**Problem**: Please output only the lines running from the one that contains "Close the Installation Options setup window" through the last line of the data below, exactly as they stand, with no pictures.

Screenshot grounding data:
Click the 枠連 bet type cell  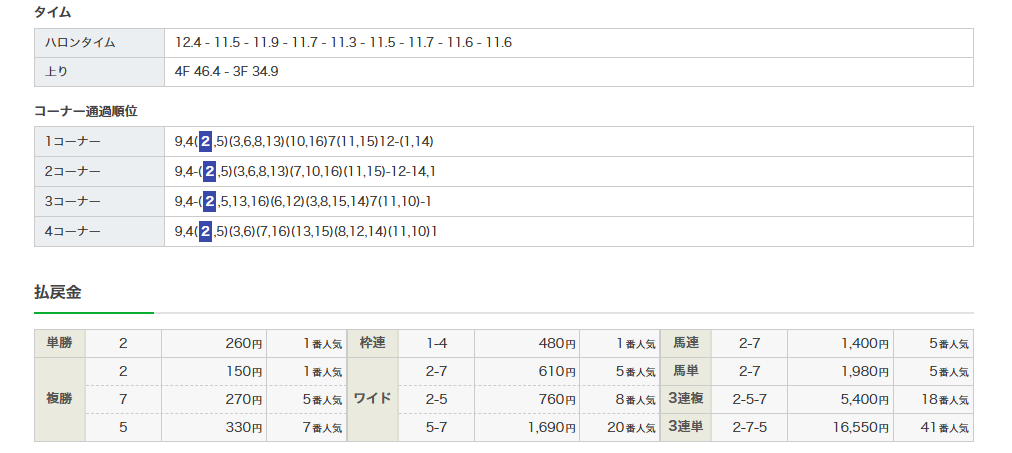[372, 343]
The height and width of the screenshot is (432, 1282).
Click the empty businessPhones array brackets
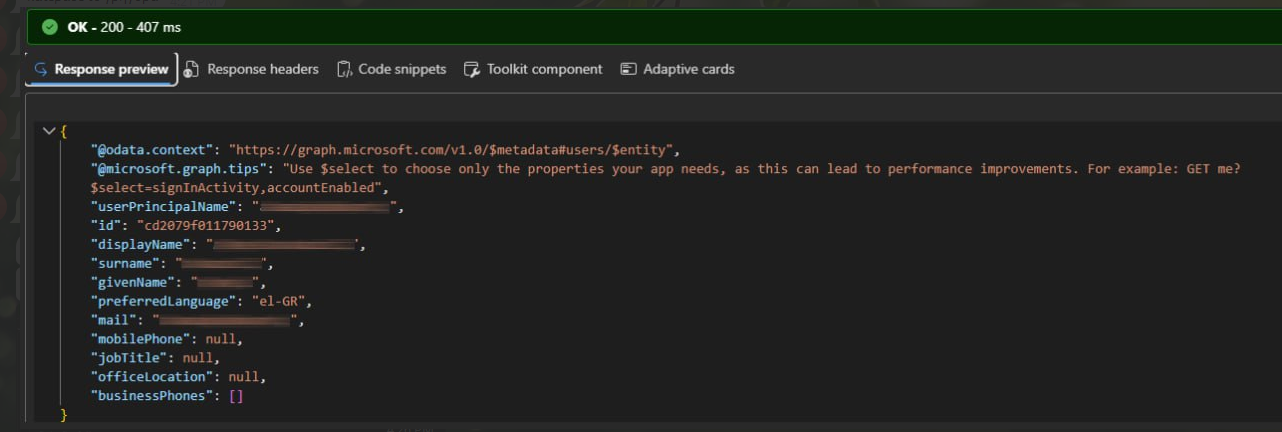pos(236,396)
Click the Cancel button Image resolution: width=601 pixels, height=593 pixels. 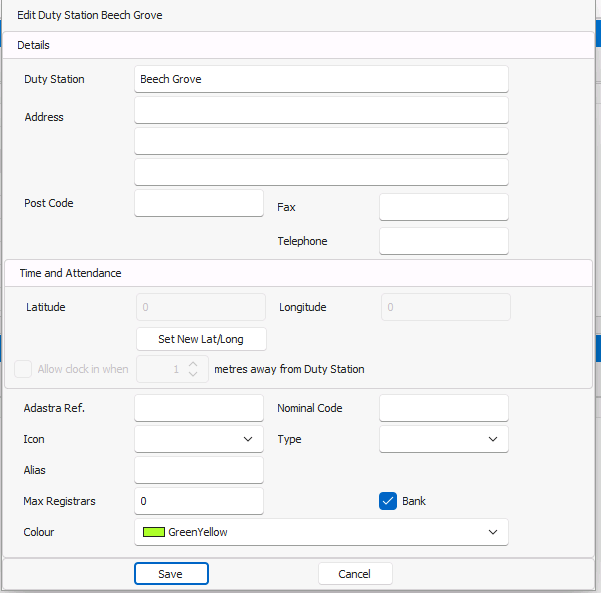coord(355,574)
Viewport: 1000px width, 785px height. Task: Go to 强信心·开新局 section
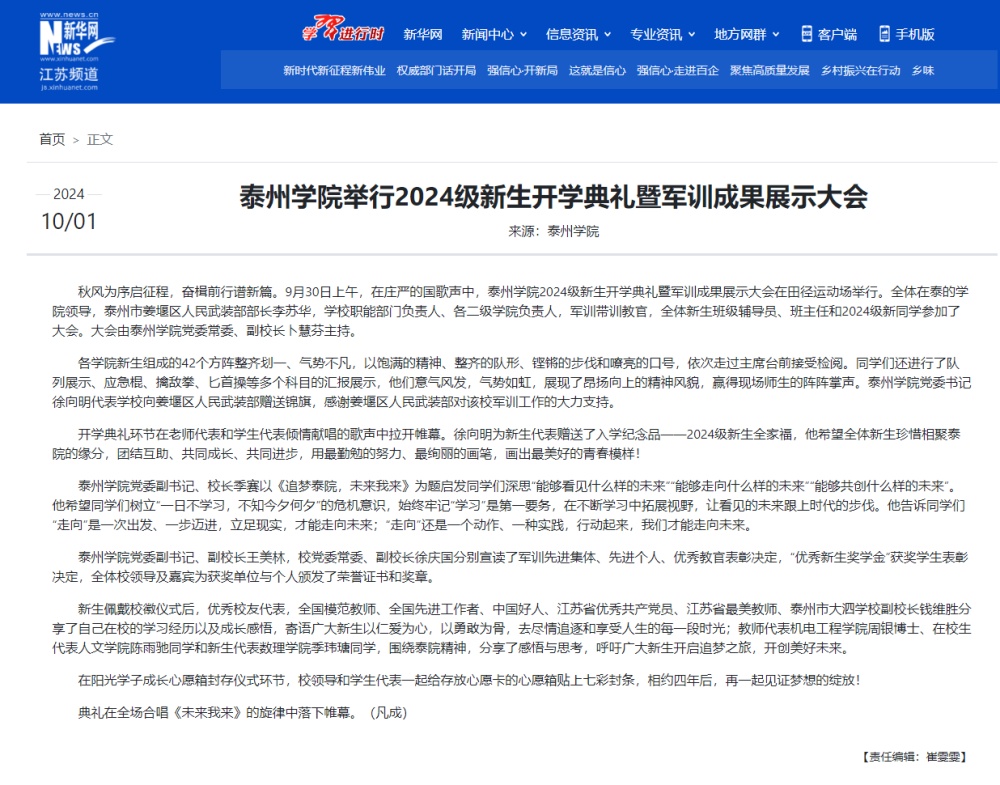click(x=522, y=71)
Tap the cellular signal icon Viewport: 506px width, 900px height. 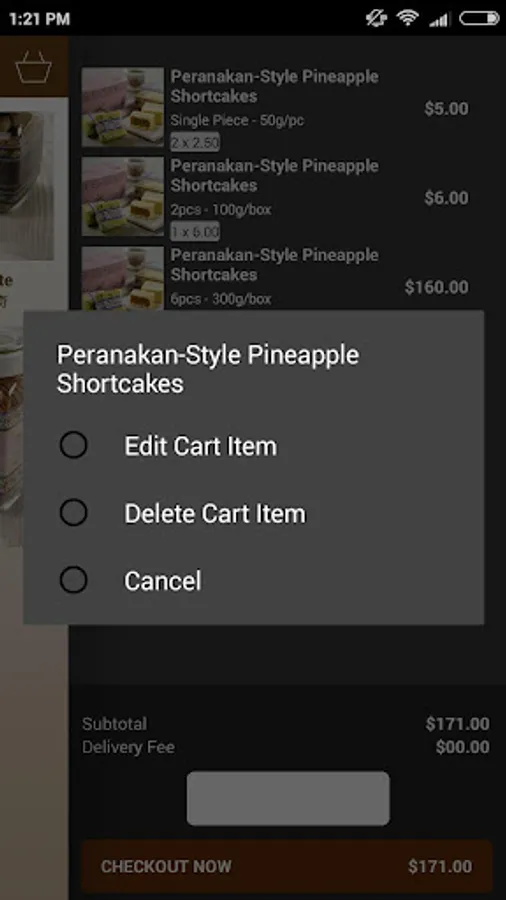(x=439, y=19)
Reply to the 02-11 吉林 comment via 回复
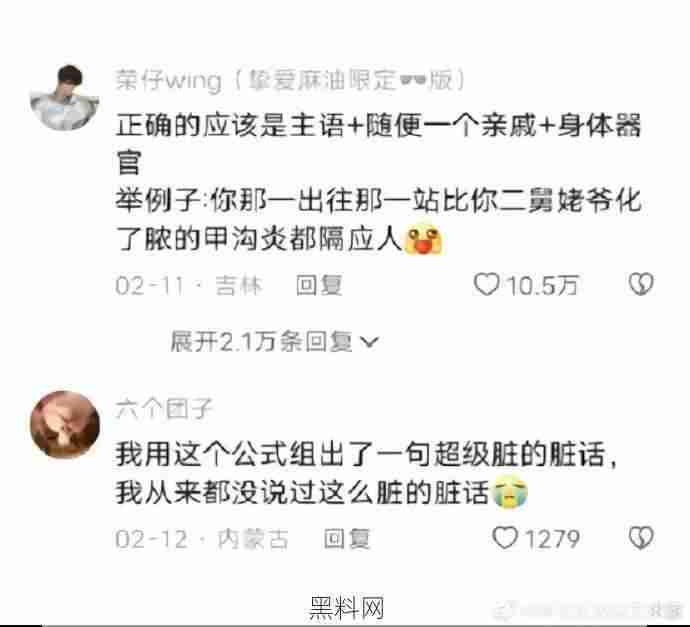Image resolution: width=690 pixels, height=627 pixels. (319, 285)
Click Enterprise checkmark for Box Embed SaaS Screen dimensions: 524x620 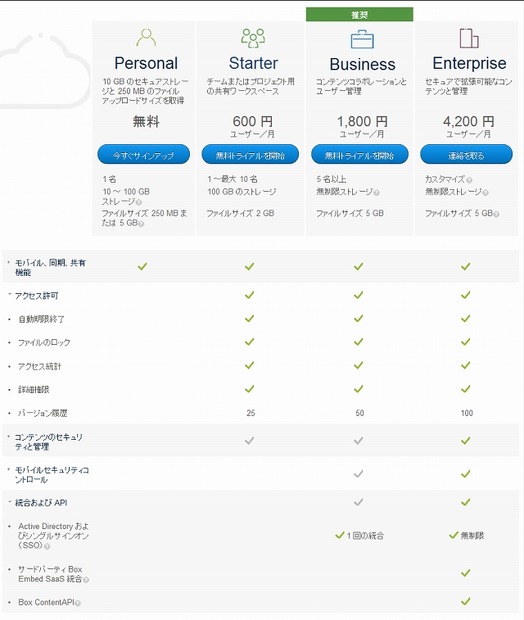coord(466,573)
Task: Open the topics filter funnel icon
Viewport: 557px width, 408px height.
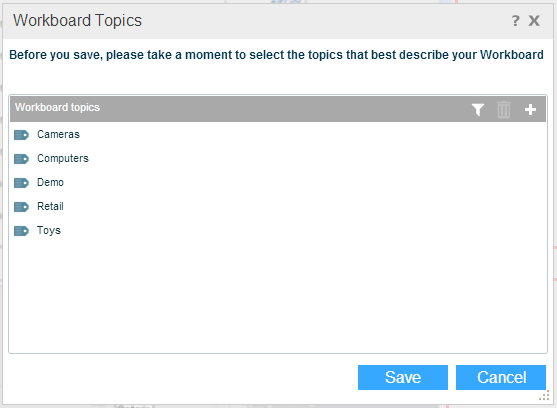Action: pos(478,109)
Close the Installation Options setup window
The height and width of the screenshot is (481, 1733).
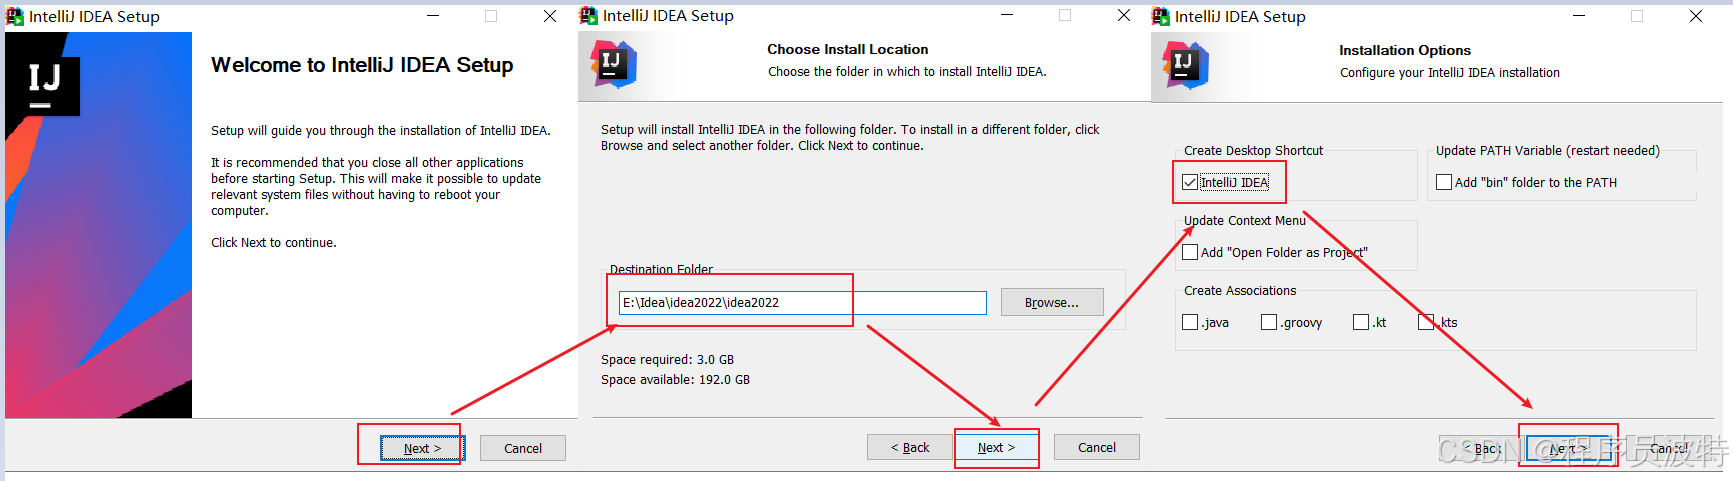[1696, 16]
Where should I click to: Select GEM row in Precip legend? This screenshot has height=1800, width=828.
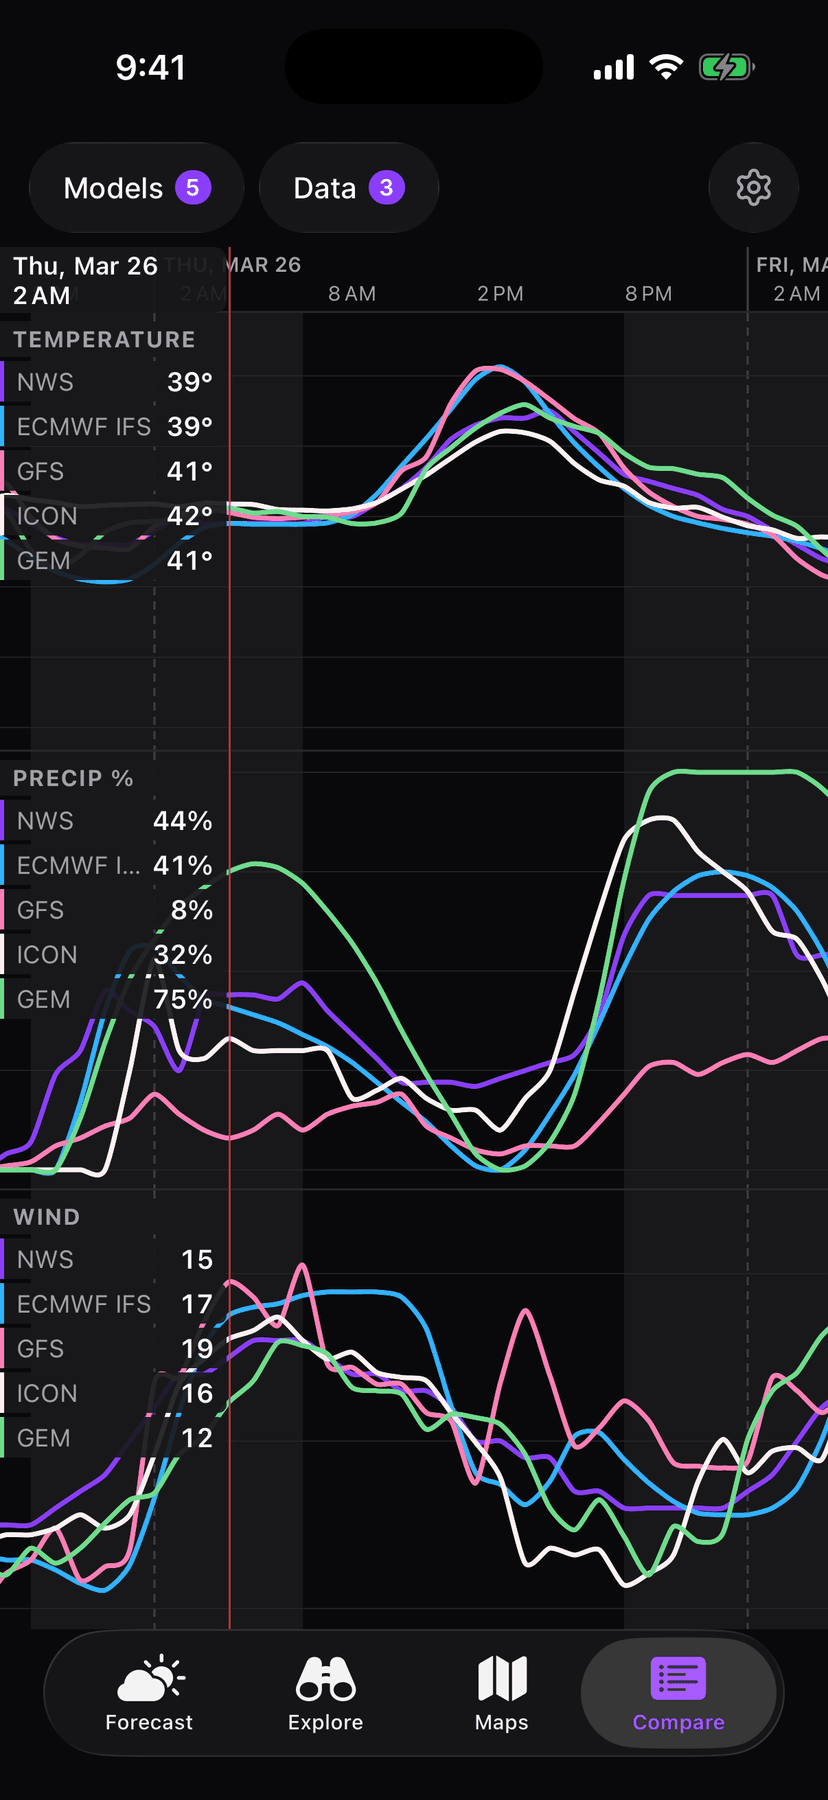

**Solution**:
Close the Installation Options setup window
The height and width of the screenshot is (481, 1733).
[1696, 16]
Where should I click to: Select GEM row in Precip legend? This screenshot has height=1800, width=828.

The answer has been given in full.